_Your goal_.
Rewrite the rows below, swapping "menu item" for "menu entry" and keeping everything else the same.

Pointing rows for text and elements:
......
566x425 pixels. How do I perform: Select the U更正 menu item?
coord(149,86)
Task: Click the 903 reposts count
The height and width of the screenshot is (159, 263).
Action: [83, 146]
......
_Output for this exercise_.
566x425 pixels. How do I perform: Select the U更正 menu entry?
coord(149,86)
Task: Click the 903 reposts count
The height and width of the screenshot is (159, 263).
Action: [83, 146]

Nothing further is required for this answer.